41. There is nothing incongruous or illogical in this theory, because Hindu law has always recognised what may be compendiously described as a qualified ownership meaning that the law recognises and enforces certain restrictions in the exercise of the right of ownership by a single individual in the interest of or for the benefit of the others, also recognised as having a right of ownership in respect of the property. The exercise of the right by a manager or karta of a joint family is only one of the examples of such a right. The ownership of a woman like the widow or daughter is another example; though we are used to the idea of describing widows or daughters as limited heirs or limited heirs or limited owners, they are the sole owners and represent the estate fully, the only difference between them and the absolute owners known to English law being that the enjoyment or disposal of property by them is subject to certain limitations conceived in the interest of other persons whom the law recognises as persons whom the law recognises as persons interested in the property.
42. Another aspect of the matter which should be borne in mind is that blending need not necessarily be the result of a single act or single declaration of intention by a person. It may be brought about by a continuous course of conduct, commencing either with the act of acquisition itself or at a subsequent point of time by way of enjoyment or mode of enjoyment. The foundation or the principal governing factors is the postulate that the son has or acquires a right by birth even in respect of father's self acquired property, the mode or manner of enjoyment being determined by the operation of the doctrine of pitru prasada.
43. We are therefore of the opinion that the considerations applicable to the process of partition in a Mitakshara family apply with equal force to the process whereby a single acquire blends his property with joint family property or throws it into common stock, in either event impressing the same with the character of full joint family ownership.
44. In the result, we hold that a belonging or throwing into common stock does not involve any transfer of property or interest in property in the same way as a partition does not involve any such transfer.
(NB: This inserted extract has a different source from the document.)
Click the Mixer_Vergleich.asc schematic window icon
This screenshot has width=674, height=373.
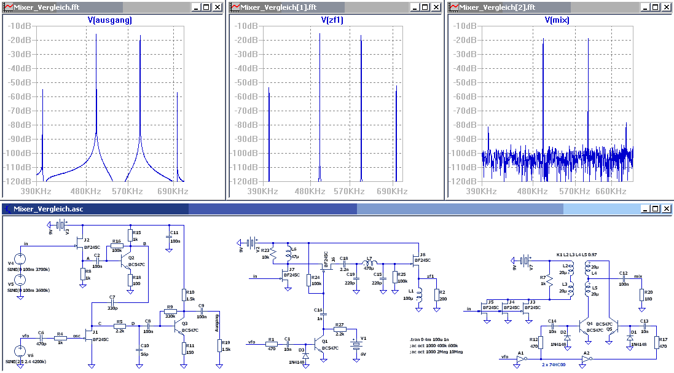pyautogui.click(x=8, y=209)
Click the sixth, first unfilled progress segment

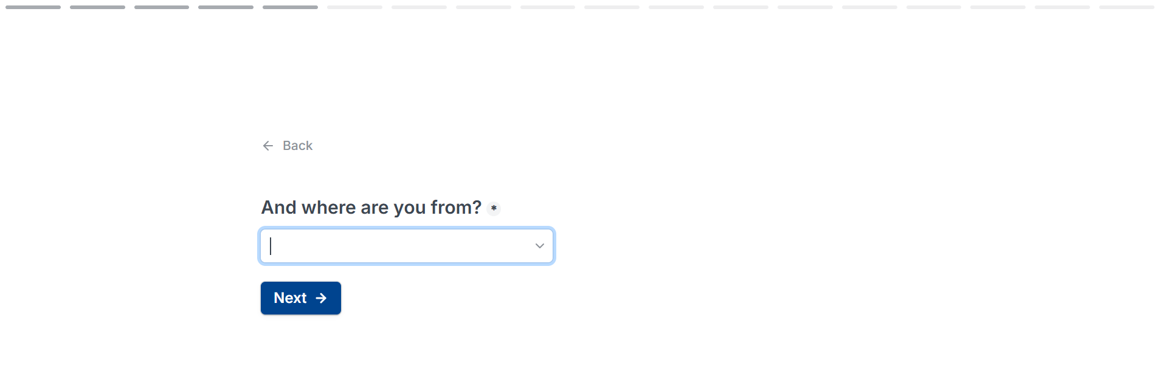click(x=354, y=7)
45. We therefore answer the question referred to us as follows :
'On the facts and in the circumstances of the case, the act of throwing the self-acquired property of the assessee (N. B. Nerlekar) into the common hatch-pot of the Hindu undivided family, of which he was the karta, with the intention of abandoning his rights in that property and then dividing it unequally between his wife and sons did not amount to a gift within the meaning of the term 'gift' as defined in the Gift-tax Act.'
46. The assessee will have the costs of this reference. Advocate's fee Rs. 250.
47. Question answered in the negative.